Auf einem Markt in Donezk stieg die 38-jährige Oksana Feoktisova mit ihrem 9-jährigen Sohn und ihrer Mutter in einen Evakuierungsbus. Begleitet wurden sie von Feoktisovas Bruder Juri, der in Donezk zurückgeblieben war.

„Sie lassen Männer nicht rein, und ich würde ehrlich gesagt sowieso nicht gehen“, sagte Yuri. „Ich bin sowieso Reservist. Ich bin ein geborener Artillerist … Ich bin meinem Staat und meinem Volk treu.“

 

Ein Beamter der selbsternannten Volksrepublik Donezk (DNR) hängt ein Transparent an das Tor einer Schule in der von Rebellen kontrollierten Stadt Donezk.
Ein Beamter der selbsternannten Volksrepublik Donezk (DNR) hängt ein Transparent an das Tor einer Schule in der von Rebellen kontrollierten Stadt Donezk.

Ein Beamter der selbsternannten Volksrepublik Donezk (DNR) hängt ein Transparent an das Tor einer Schule in der von Rebellen kontrollierten Stadt Donezk. Auf dem Transparent steht: „Die Volksrepublik Donezk ist unsere Heimat und wir müssen sie verteidigen!“ (Reuters-Foto)

 

Der Beschuss über die Trennlinie zwischen Regierungstruppen und Separatisten nahm diese Woche stark zu, was die ukrainische Regierung als Provokation bezeichnete.

Ein Jeep explodierte am Freitag vor einem Regierungsgebäude der Rebellen in der Stadt Donezk, und russische Nachrichtenagenturen sagten, zwei Explosionen hätten Luhansk getroffen und ein Teil einer Gaspipeline in der Gegend habe Feuer gefangen.

Die Zentralbank der Republik Donezk hat die Abhebungen an Geldautomaten auf 10.000 Rubel (130 US-Dollar) pro Tag begrenzt, berichtete die Nachrichtenagentur TASS.

Reuters Reporter sahen am Freitag, wie Menschen an Geldautomaten Schlange standen als die Anwohner begannen, die Menschen nach Rostow zu evakuieren. Kartenzahlungen in der Region waren laut Zeugen bisher stabil.

Bundeskanzler Olaf Scholz sagte unterdessen, es gebe angesichts des offensichtlichen Interesses des Kreml an Verhandlungen über seine Sicherheitsforderungen „wichtige Hinweise“, dass ein russischer Angriff auf die Ukraine durch die Diplomatie vermieden werden könne.

Scholz sagte der Münchner Konferenz, jeder Angriff sei ein „schwerwiegender Fehler“ mit hohen „politischen, wirtschaftlichen und geostrategischen Kosten“.

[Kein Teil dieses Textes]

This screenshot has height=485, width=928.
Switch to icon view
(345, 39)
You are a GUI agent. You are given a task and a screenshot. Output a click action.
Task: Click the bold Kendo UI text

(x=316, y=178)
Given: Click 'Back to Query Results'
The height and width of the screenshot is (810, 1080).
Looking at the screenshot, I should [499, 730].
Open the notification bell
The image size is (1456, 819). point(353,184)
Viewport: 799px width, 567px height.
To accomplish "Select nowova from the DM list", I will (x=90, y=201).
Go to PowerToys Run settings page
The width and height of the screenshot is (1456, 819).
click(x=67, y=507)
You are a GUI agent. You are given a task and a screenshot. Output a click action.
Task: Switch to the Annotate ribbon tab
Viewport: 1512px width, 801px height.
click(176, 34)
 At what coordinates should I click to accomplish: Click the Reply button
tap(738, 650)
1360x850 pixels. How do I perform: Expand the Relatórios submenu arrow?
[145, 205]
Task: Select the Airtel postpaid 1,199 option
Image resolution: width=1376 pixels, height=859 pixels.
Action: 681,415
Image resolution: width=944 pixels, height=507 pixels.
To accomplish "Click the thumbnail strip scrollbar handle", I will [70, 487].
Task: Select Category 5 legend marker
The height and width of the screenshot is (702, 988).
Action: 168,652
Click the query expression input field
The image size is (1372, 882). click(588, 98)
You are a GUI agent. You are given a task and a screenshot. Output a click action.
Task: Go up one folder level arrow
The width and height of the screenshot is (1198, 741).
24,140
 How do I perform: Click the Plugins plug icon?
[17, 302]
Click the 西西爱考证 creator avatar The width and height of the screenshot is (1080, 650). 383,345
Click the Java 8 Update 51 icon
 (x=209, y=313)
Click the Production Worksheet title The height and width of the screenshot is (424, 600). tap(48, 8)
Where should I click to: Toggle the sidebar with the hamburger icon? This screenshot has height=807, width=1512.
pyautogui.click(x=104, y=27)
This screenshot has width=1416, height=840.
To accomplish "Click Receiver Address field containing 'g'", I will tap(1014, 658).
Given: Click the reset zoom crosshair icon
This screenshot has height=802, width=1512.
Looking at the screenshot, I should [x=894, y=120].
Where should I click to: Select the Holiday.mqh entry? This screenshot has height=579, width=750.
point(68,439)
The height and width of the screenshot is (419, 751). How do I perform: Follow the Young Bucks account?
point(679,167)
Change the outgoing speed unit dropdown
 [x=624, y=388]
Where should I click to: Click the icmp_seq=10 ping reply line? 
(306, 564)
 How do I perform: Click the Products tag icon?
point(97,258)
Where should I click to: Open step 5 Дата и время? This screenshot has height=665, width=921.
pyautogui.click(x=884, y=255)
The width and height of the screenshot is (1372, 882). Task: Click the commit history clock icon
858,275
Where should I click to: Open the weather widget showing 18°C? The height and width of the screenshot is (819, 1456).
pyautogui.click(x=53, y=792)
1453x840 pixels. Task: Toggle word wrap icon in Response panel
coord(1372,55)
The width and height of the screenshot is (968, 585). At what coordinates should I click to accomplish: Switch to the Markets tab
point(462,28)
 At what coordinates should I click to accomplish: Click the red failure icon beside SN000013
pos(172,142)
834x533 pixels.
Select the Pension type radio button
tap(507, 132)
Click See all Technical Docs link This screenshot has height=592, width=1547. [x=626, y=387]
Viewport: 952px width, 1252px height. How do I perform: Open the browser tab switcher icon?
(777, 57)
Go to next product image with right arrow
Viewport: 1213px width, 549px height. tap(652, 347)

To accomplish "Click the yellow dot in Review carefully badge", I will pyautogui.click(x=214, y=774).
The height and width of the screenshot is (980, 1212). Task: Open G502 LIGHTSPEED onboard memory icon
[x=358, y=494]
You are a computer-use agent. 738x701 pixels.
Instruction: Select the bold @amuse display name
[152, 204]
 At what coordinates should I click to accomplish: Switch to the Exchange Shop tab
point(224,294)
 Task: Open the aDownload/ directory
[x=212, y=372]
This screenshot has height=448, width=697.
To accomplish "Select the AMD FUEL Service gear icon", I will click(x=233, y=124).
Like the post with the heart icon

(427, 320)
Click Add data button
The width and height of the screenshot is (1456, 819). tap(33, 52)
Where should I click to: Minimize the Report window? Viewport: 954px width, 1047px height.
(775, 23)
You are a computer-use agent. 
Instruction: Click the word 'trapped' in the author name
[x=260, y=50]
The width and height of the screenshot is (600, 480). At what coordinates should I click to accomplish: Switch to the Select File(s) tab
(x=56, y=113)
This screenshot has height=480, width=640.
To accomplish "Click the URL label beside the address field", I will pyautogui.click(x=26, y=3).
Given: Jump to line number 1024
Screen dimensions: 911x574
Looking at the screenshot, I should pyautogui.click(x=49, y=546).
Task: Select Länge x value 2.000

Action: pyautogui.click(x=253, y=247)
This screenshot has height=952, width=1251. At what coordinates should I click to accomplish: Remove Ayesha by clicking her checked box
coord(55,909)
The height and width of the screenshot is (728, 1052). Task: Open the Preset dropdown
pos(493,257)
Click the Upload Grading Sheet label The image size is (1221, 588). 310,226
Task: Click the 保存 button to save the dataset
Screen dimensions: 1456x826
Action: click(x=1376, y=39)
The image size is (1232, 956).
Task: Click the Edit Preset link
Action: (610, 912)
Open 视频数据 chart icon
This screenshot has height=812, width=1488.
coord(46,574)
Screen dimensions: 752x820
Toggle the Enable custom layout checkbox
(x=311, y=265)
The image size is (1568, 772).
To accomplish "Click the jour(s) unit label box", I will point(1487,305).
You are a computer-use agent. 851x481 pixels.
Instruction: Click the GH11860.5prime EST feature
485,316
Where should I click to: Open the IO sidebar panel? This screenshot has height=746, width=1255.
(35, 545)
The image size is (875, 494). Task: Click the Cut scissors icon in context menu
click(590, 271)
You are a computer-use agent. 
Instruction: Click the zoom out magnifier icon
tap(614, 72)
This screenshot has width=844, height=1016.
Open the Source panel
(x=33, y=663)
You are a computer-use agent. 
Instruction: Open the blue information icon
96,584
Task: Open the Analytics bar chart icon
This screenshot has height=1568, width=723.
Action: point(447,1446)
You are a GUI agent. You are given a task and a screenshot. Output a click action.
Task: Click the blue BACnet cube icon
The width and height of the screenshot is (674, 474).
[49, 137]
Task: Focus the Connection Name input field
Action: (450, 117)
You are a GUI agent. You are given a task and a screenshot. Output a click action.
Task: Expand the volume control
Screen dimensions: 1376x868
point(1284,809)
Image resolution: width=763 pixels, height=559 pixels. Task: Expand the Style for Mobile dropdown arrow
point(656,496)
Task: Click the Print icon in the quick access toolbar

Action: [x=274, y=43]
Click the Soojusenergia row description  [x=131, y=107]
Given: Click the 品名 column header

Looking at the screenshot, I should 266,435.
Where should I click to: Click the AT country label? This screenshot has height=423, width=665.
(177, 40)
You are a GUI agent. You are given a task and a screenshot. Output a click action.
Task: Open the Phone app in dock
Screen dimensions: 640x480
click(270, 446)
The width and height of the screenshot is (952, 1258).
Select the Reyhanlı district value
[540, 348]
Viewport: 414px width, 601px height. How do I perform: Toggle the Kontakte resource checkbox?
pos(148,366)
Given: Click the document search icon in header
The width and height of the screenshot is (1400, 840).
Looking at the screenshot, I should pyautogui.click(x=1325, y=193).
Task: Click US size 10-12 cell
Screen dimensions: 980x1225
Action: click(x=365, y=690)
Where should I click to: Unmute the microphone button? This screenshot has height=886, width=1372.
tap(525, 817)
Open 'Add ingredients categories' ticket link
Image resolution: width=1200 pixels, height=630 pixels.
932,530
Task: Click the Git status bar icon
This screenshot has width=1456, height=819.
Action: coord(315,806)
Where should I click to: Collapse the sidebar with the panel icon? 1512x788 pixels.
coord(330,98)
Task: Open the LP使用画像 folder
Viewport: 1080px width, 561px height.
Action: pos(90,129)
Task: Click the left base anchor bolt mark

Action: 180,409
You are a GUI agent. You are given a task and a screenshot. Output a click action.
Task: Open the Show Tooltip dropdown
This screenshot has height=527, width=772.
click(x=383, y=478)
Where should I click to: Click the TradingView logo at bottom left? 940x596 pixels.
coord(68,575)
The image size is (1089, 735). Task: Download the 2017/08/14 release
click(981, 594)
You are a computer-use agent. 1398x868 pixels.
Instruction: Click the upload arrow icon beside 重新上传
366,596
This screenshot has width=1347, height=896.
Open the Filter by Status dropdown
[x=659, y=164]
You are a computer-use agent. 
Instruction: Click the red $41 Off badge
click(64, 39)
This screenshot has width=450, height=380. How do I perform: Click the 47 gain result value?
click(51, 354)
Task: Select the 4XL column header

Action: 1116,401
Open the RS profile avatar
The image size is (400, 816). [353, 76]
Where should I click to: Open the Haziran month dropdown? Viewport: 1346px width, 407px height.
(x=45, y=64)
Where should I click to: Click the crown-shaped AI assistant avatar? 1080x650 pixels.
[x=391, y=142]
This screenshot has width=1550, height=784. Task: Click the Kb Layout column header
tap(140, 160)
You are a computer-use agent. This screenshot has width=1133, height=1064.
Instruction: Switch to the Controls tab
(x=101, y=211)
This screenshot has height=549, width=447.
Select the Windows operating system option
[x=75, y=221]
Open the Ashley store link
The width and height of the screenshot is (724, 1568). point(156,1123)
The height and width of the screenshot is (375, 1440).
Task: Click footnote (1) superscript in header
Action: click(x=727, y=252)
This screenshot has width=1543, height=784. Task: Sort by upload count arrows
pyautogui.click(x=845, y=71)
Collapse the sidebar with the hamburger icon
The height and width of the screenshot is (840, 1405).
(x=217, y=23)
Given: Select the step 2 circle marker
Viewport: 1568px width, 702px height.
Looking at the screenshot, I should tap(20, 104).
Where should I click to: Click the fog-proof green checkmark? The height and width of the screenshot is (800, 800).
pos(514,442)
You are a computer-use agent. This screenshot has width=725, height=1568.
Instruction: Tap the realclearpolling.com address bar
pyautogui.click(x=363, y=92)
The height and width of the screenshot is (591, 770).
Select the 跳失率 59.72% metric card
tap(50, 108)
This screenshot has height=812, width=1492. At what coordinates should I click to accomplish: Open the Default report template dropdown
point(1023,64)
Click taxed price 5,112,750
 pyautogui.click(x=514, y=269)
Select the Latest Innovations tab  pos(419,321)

Dennoch habe Russland sowohl in seinem Gespräch mit Putin Anfang dieser Woche in Moskau als auch in seiner Antwort auf Washingtons Sicherheitsvorschläge signalisiert, dass es weiter verhandeln wolle, sagte Scholz. Inzwischen sei der Westen bereit, „ohne Naivität“ über Russlands Sicherheitsforderungen zu verhandeln.

„Wir werden klar zwischen unhaltbaren Forderungen und legitimen Sicherheitsinteressen unterscheiden“, sagte er.